** Objective **
Edit the rows below by changing every "Viewport" to "Display" and keeping the rest of each line unchanged. Do not include the pictures in your answer.

** Excerpted data **
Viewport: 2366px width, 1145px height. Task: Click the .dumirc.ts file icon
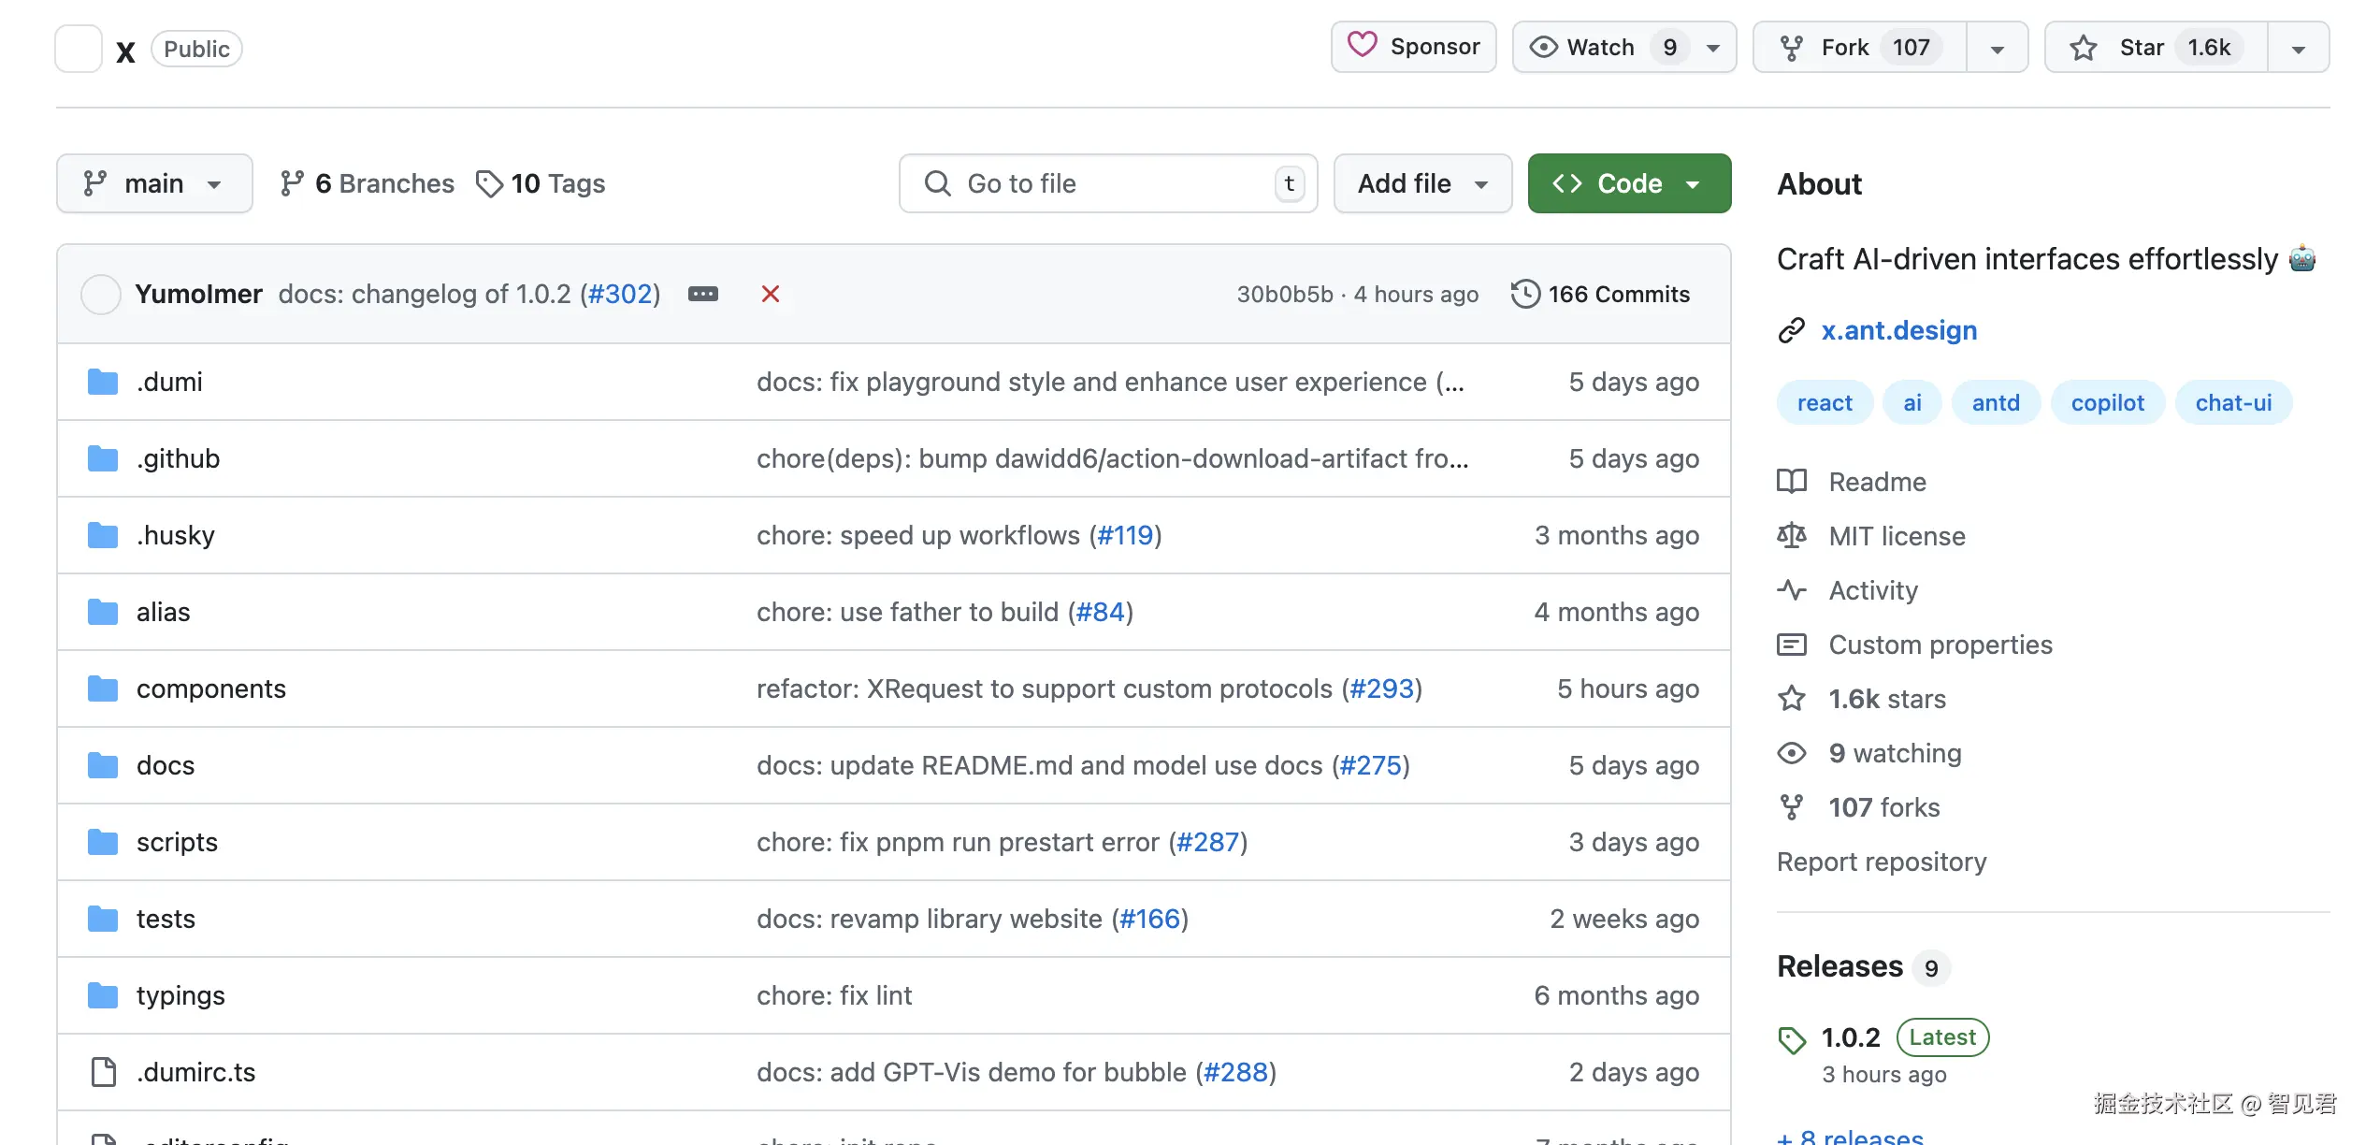pos(103,1072)
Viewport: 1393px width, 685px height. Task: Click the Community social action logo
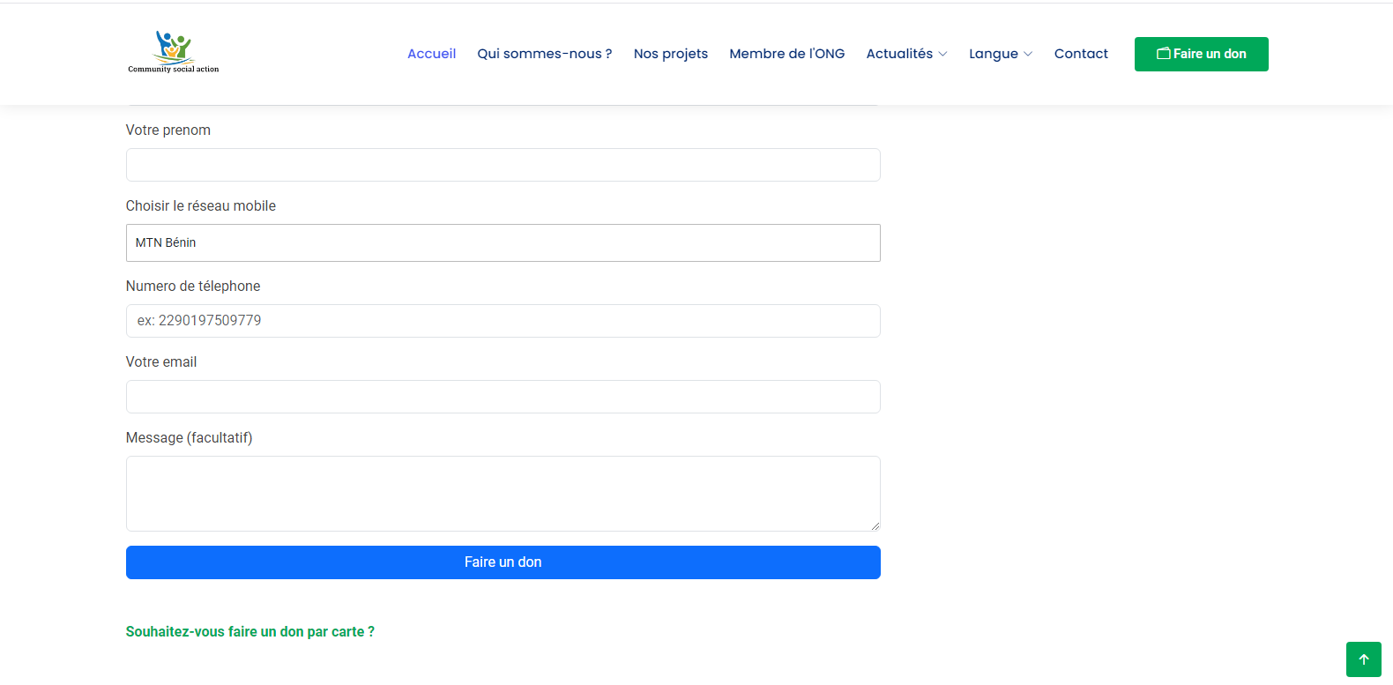pos(174,52)
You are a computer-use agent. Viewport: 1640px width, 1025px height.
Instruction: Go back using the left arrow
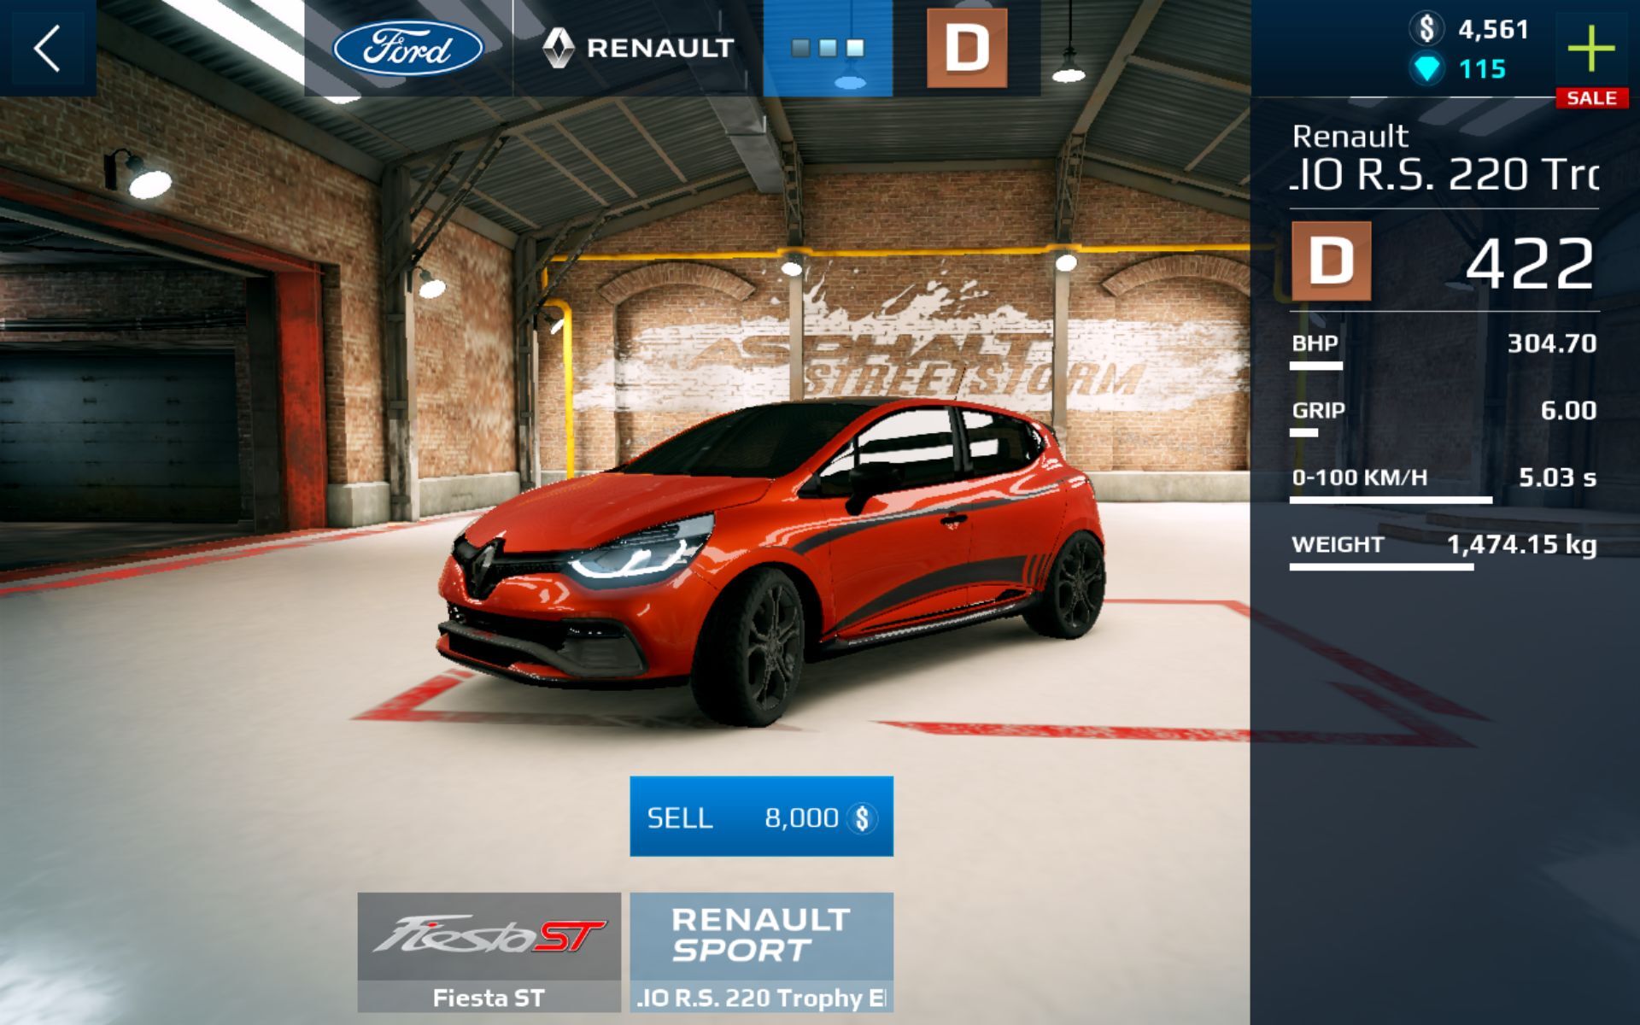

** Problem solution **
Display: 2366px width, 1145px height. Task: Click the .dumirc.ts file icon
pos(103,1072)
Display: 1393px width, 685px height. Task: Click the Community social action logo
pos(174,52)
You are a computer-use agent. Display: 1640px width, 1025px height.
Instruction: Go back using the left arrow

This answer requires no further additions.